Task Integration Distillation for Object Detectors
Hai Su, ZhenWen Jian, Songsen Yu
TL;DR
This work tackles the mismatch in knowledge distillation for object detectors, where prior methods primarily target classification and neglect regression. It introduces Task Integration Distillation (TID), a three-module framework (DIEM, LDAM, SFDM) that jointly models classification and localization, assesses the learner's current state, and selectively decouples feature maps by value to guide distillation. Core contributions include a dual-task importance score, learning-condition–aware area selection, and a three-way feature decoupling scheme that emphasizes high-value regions while attenuating low-value areas. Empirical results on MS COCO 2017 and VOC across GFL and ATSS show consistent gains over existing KD approaches, with ablations confirming the value of balancing tasks, using detector-consistent localization signals, and leveraging learning dynamics.
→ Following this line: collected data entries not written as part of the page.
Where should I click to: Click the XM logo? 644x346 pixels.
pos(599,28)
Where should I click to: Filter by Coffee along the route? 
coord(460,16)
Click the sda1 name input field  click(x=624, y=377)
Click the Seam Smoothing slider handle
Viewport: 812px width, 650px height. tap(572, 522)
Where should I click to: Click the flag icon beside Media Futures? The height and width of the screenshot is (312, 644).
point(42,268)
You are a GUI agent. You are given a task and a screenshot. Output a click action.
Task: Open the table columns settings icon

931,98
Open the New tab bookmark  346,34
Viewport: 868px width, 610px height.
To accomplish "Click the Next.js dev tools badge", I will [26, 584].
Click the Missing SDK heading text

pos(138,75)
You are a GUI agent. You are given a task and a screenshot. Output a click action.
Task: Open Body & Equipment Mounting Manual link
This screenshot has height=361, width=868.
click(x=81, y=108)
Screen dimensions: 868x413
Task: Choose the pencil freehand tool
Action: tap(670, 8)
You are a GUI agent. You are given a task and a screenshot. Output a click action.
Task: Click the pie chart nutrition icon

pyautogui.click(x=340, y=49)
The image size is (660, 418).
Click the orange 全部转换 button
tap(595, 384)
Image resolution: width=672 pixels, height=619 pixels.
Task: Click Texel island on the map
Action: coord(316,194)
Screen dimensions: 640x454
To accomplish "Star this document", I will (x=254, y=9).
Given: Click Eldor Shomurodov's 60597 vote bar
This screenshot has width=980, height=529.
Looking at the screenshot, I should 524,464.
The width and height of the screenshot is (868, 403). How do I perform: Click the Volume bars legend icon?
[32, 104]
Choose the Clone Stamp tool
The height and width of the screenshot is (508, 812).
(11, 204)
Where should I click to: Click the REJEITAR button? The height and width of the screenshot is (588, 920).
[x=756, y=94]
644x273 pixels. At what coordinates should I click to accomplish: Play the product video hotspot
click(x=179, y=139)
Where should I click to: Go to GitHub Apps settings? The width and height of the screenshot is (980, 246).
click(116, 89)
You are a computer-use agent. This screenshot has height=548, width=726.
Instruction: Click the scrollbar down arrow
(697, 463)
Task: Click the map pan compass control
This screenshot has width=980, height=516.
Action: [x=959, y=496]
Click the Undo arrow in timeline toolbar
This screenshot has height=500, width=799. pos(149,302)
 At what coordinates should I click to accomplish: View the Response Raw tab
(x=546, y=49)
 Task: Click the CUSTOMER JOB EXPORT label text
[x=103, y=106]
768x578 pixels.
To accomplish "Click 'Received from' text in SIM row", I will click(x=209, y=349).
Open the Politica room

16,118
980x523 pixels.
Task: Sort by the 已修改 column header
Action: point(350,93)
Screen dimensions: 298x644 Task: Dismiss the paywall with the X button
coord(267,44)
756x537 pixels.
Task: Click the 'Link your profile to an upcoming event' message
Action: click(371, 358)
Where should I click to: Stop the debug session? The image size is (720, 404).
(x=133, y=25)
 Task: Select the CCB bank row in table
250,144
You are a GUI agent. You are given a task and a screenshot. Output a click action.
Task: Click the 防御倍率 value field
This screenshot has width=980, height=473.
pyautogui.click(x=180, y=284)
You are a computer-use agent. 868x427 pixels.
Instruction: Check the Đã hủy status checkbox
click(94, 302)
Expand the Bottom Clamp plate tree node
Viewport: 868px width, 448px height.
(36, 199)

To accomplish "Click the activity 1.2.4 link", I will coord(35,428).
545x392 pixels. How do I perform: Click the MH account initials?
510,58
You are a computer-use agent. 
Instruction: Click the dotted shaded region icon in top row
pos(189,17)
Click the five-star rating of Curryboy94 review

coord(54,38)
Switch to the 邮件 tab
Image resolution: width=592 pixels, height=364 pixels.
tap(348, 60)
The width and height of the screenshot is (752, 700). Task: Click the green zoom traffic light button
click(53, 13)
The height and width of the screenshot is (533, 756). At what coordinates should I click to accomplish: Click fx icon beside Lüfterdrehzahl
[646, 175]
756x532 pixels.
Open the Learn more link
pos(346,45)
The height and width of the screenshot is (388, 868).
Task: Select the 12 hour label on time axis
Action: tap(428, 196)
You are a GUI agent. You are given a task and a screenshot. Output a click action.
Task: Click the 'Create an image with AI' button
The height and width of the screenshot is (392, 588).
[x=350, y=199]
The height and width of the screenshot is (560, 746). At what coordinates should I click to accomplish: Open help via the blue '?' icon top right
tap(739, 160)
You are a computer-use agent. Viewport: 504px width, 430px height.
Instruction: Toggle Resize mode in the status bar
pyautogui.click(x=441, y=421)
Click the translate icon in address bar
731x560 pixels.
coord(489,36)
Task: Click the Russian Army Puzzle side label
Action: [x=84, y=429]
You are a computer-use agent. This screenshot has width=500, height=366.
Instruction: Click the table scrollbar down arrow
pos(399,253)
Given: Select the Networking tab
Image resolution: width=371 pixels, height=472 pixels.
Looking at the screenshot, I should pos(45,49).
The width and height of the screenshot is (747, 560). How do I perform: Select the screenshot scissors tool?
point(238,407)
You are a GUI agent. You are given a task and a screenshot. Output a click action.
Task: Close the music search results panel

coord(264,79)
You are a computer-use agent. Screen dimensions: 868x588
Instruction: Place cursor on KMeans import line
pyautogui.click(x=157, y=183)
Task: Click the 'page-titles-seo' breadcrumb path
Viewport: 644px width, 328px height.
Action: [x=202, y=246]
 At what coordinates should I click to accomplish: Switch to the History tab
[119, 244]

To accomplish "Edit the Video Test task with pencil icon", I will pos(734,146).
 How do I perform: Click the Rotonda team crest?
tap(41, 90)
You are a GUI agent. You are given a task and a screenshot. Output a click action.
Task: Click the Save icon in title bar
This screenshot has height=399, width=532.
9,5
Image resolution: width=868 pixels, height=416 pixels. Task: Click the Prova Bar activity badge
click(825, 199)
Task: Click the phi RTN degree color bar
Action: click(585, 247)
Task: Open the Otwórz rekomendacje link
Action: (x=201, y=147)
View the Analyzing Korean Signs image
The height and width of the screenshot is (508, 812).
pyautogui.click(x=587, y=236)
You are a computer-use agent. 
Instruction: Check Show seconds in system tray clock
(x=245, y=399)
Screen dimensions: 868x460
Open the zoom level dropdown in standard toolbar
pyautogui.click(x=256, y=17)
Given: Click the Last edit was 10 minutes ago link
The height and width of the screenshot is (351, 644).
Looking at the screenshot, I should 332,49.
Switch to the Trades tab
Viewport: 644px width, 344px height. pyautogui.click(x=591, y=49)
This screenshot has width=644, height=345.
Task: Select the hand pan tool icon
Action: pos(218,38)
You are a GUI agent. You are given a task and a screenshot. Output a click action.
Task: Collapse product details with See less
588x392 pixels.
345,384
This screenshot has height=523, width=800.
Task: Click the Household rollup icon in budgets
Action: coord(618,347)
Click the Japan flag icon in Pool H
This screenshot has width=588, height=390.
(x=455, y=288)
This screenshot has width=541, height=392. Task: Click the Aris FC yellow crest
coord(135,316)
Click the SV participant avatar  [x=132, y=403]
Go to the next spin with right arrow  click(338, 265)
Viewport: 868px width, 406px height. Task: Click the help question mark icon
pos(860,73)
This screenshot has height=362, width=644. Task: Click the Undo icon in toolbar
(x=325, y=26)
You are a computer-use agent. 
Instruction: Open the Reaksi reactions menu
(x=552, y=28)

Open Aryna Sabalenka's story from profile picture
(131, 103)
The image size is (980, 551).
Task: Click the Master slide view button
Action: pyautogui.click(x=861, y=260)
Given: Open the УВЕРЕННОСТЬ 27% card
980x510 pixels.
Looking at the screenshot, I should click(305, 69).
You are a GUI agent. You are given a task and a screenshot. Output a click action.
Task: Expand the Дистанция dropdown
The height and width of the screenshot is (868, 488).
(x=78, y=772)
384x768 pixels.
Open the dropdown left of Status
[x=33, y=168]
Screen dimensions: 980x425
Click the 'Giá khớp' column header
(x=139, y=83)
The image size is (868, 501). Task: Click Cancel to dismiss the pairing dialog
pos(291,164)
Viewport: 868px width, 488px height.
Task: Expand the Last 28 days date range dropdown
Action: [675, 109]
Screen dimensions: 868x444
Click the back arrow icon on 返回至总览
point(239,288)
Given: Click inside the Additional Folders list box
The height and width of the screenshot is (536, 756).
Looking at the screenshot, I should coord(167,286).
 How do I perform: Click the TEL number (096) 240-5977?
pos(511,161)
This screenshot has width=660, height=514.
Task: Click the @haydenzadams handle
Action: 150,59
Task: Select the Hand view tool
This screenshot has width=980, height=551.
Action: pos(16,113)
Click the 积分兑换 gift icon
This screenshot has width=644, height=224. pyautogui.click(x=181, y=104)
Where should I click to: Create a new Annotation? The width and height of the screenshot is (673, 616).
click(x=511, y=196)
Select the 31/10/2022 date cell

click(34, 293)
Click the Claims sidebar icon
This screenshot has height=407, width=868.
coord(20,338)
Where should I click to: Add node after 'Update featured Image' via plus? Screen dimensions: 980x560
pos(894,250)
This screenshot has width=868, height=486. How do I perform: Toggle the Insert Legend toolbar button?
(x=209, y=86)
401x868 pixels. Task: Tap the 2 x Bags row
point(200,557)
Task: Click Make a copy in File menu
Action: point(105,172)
Overall, TID provides a practical, generalizable route to more efficient and accurate lightweight detectors by faithfully reflecting the dual-task learning condition during distillation.
Abstract
Knowledge distillation is a widely adopted technique for model lightening. However, the performance of most knowledge distillation methods in the domain of object detection is not satisfactory. Typically, knowledge distillation approaches consider only the classification task among the two sub-tasks of an object detector, largely overlooking the regression task. This oversight leads to a partial understanding of the object detector's comprehensive task, resulting in skewed estimations and potentially adverse effects. Therefore, we propose a knowledge distillation method that addresses both the classification and regression tasks, incorporating a task significance strategy. By evaluating the importance of features based on the output of the detector's two sub-tasks, our approach ensures a balanced consideration of both classification and regression tasks in object detection. Drawing inspiration from real-world teaching processes and the definition of learning condition, we introduce a method that focuses on both key and weak areas. By assessing the value of features for knowledge distillation based on their importance differences, we accurately capture the current model's learning situation. This method effectively prevents the issue of biased predictions about the model's learning reality caused by an incomplete utilization of the detector's outputs.